Так, например, новую композицию «Утро вдвоем» он анонсировал следующим образом: «Эта песня посвящается всем мужчинам, присутствующим здесь. Я думаю, что у каждого из нас случалась ситуация, когда мы утром просыпались с бодуна, неизвестно где, неизвестно с кем... Песня как раз об этом».
Следствием душевных пожаров Майка стало драйвовое и честное музицирование. Обратите внимание: напряжение на альбоме достигается «не по правилам» — без вибраций вожделенной рок-группы и раскатов барабанов, которых там не было физически — как, впрочем, и барабанщика. Зато рядом были его верные друзья — как за пультом, так и «с той стороны зеркального стекла».
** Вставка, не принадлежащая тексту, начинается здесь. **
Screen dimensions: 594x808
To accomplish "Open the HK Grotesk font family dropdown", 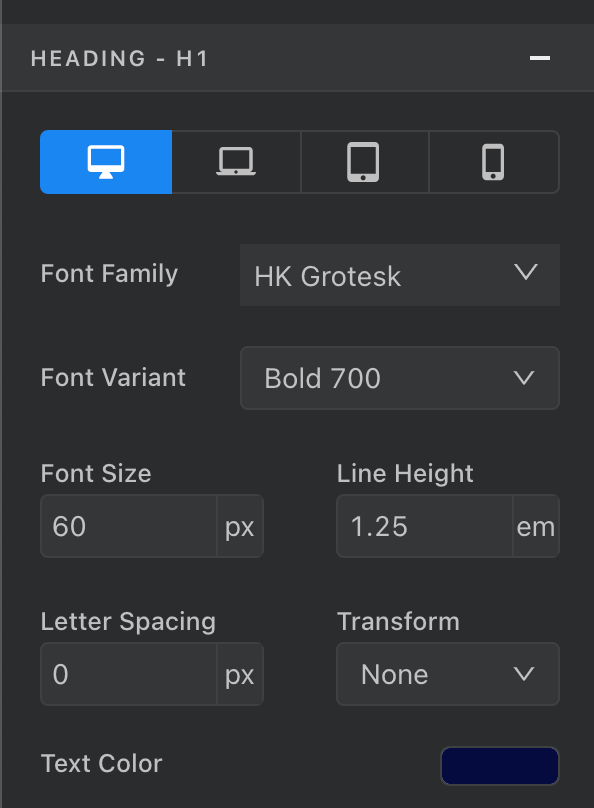I will 399,275.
«Я очень люблю Славу Зорина — как музыканта, — откровенничал позднее Майк в интервью «Рокси». — И на этом альбоме он сделал то, что нам хотелось. Еще в записи принимал участие Гребенщиков, которого я тоже очень люблю. Он играет на губной гармошке, правда, очень мало, но то, что надо. Во многих вещах он мне сделал звук и помог советом и делом».
«Это был большой зал и довольно просторная комната, — припоминал детали этой сессии Борис Гребенщиков. — За стеклом — магнитофон и спокойная, совершенно не нервная обстановка. Поскольку мы не знали, что с этим может быть связано что-то плохое, то и никаких нервов тогда не было. Наоборот, ощущение полного счастья от того, что все-таки можно записываться».
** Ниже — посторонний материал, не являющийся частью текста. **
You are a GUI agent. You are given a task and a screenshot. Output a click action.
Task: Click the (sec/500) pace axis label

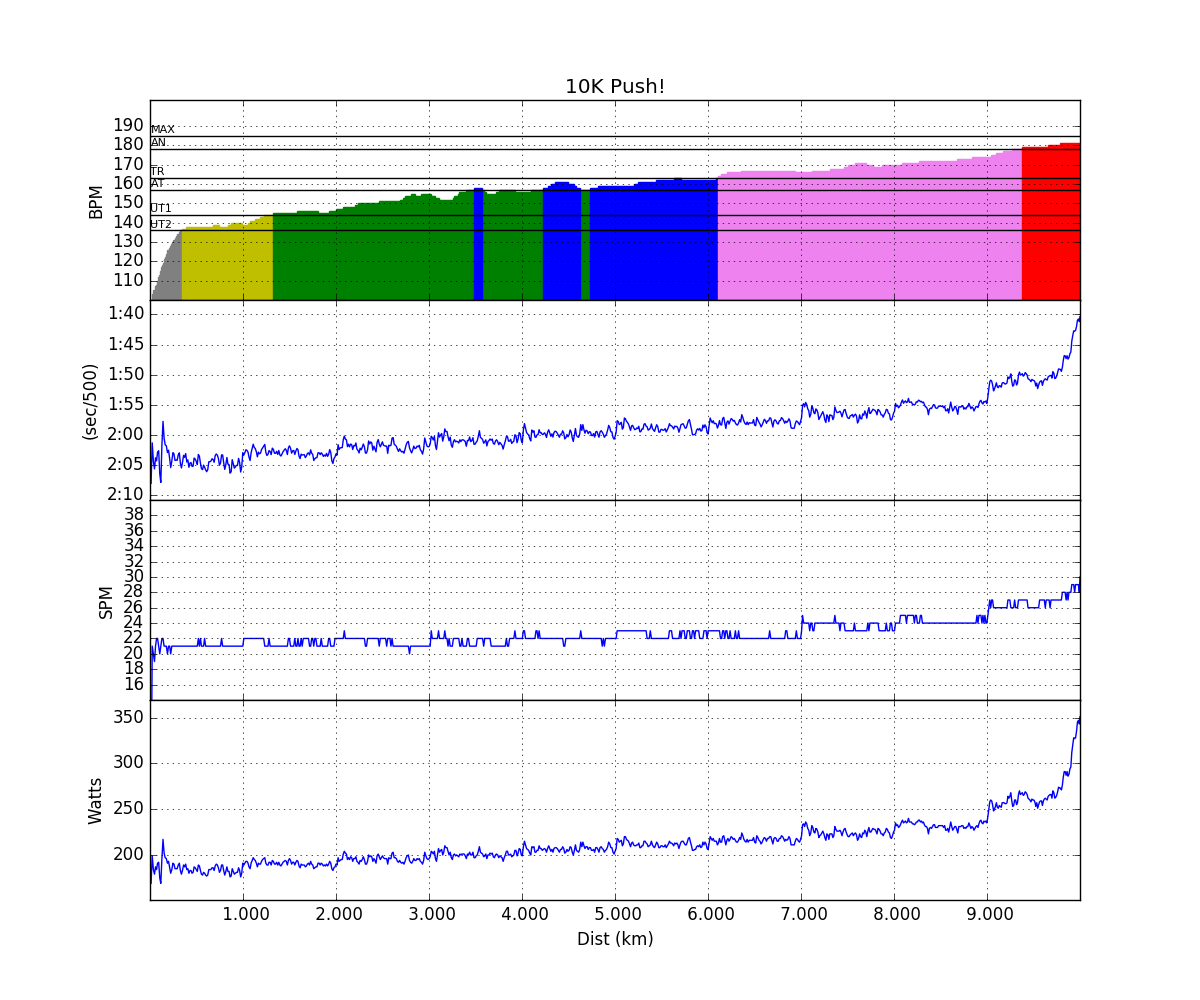pos(89,401)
Внимательно переслушав в августе 1980 года всю запись, Майк неожиданно понял, что из этих треков может получиться симпатичный альбом. А для его выпуска первым делом нужна новая фотосессия. Не теряя времени, Науменко направился на Васильевский остров, домой к Андрею «Вилли» Усову.
«Для альбома «Сладкая N и другие» Миша позировал на фоне разных стен на улице Репина, — рассказывал Усов. — Мне по случаю достался американский клетчатый пиджак, в котором можно было появляться только на сцене. Его-то мы и использовали. На альбом пошла только одна фотография, снятая в колодце под моим окном. А кирпичная стена, на фоне которой проходила съемка, жива до сих пор».
Вскоре Майк сделал несколько копий с оригинальной катушки и начал раздаривать пленки своим друзьям — Родиону, Васину, Гребенщикову, Ильченко, Марату, Фану, Ише и Тане Апраксиной.
«Когда мы столкнулись в квартире, которую снимали Файнштейн с Зиной Васильевой, Майк повлек меня в ванную, — вспоминала позднее Апраксина. — Это оказалось единственное место, где можно было спокойно разговаривать. И он не выпускал меня оттуда, пока обеспокоенный Фагот не поднял тревогу, заботясь о моей безопасности. В ванной я получила свою катушку «Сладкой N» — вместе с массой деталей того, как проходила запись, и с клятвами, которым я в тот момент предпочитала не верить».
После столь эксцентричной презентации стало очевидно, что первый поход Майка Науменко в волшебную страну студийной звукозаписи можно было считать успешно состоявшимся.